In other words, 80% of your pose, the result, will come from 20% of your efforts.
(Thank you, Parento principle.)
So let’s just stop and think about this in terms of your book.
You need to focus your effort on the 20% that makes a difference, instead of the 80% that doesn’t add much at all.
Each additional hour you spend chained to your computer, tapping away because you feel you ‘should’, is actually adding less oomph to the final result.
So you’re likely spending lots of time on the minor details, and messing up all your big-picture ideas.
The 80/20 rule doesn’t mean that you need to stop trying, sit back, and wait for your book to write itself. Rather it means that when you stop trying so hard to write then you’ll have far better results.
You need to leave room to actually breathe.
You need to leave room to focus, write and enjoy it, so you have energy for the end.

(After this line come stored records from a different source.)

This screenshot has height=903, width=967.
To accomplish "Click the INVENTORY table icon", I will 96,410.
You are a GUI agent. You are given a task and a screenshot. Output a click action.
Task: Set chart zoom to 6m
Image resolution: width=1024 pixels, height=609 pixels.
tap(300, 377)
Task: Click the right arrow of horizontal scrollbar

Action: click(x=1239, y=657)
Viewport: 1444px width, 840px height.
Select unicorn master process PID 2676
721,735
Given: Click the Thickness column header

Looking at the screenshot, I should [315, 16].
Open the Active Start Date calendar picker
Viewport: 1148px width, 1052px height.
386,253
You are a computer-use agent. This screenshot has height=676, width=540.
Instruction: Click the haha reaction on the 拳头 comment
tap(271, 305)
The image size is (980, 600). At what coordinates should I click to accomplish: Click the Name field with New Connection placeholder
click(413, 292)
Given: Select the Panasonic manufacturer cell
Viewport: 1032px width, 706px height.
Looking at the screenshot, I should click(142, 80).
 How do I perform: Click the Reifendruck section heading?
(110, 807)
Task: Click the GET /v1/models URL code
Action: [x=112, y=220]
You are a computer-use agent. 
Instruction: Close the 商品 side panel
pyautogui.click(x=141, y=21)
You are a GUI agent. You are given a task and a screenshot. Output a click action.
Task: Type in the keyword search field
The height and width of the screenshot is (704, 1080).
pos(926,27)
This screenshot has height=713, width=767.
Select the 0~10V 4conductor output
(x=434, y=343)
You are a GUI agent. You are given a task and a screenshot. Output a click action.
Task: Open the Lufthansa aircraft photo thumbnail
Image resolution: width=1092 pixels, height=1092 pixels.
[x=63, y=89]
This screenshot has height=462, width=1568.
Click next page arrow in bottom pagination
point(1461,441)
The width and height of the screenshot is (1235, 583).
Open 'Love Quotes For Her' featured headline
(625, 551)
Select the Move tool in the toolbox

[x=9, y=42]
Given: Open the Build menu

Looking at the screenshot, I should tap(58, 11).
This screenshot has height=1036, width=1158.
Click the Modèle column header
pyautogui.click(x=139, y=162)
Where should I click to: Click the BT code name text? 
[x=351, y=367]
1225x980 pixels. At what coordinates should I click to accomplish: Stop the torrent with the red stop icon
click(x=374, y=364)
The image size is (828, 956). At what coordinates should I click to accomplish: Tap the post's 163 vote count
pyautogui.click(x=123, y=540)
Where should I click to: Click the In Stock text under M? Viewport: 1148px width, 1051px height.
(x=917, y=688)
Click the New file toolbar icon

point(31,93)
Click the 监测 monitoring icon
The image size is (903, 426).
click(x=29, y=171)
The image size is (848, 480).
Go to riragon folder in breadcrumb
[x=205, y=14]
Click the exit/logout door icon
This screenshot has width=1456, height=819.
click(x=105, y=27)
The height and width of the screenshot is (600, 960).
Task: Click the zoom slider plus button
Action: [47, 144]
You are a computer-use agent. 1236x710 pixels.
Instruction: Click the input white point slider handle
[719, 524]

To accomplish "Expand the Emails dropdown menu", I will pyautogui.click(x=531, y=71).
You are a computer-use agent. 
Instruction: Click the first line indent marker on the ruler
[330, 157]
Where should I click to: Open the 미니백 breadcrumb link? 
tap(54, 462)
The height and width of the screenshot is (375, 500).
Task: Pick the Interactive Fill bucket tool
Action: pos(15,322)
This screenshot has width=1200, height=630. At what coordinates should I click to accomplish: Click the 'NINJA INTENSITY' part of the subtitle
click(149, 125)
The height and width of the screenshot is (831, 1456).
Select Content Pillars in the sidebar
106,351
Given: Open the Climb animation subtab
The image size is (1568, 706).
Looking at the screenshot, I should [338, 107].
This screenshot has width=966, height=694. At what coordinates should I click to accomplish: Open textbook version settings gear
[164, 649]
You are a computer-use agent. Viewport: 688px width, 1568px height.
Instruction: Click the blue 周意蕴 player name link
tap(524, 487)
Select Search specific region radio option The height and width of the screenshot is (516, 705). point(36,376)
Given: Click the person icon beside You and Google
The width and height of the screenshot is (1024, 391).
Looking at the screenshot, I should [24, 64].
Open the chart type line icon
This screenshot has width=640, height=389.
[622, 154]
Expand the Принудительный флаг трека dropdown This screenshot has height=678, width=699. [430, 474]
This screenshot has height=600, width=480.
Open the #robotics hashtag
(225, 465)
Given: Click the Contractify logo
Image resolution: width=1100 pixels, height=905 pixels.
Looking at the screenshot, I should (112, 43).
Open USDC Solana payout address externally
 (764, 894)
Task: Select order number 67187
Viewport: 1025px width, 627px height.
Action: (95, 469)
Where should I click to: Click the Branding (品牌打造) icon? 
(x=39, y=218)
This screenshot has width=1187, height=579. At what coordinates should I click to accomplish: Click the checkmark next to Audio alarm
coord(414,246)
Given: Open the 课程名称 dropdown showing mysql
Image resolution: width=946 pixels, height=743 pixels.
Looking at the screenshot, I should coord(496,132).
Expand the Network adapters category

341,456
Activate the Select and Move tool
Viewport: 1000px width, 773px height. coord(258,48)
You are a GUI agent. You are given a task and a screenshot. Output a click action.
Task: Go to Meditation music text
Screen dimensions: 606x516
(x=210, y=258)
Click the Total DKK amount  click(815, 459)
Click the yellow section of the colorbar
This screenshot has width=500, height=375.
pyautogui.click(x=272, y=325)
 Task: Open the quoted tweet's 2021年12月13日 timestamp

Some people take months, years, a lifetime to finish writing a book. They never quite seem to ‘finish it’, or spread themselves thin writing several books at once.
That’s why you need to establish good consistent practices from the start – set your intention, trust your guide, practise the practice, and listen in.
You need the right support around you to focus at all times.
After all, how can you complete seven things if you can’t even start on one?
The 80/20 rule is the only way you’ll sustain momentum.
The 80/20 rule is the only way you’ll reach the end.
So when you catch yourself giving it your all, just stop and remember to breathe – you’ll have a better book as a result.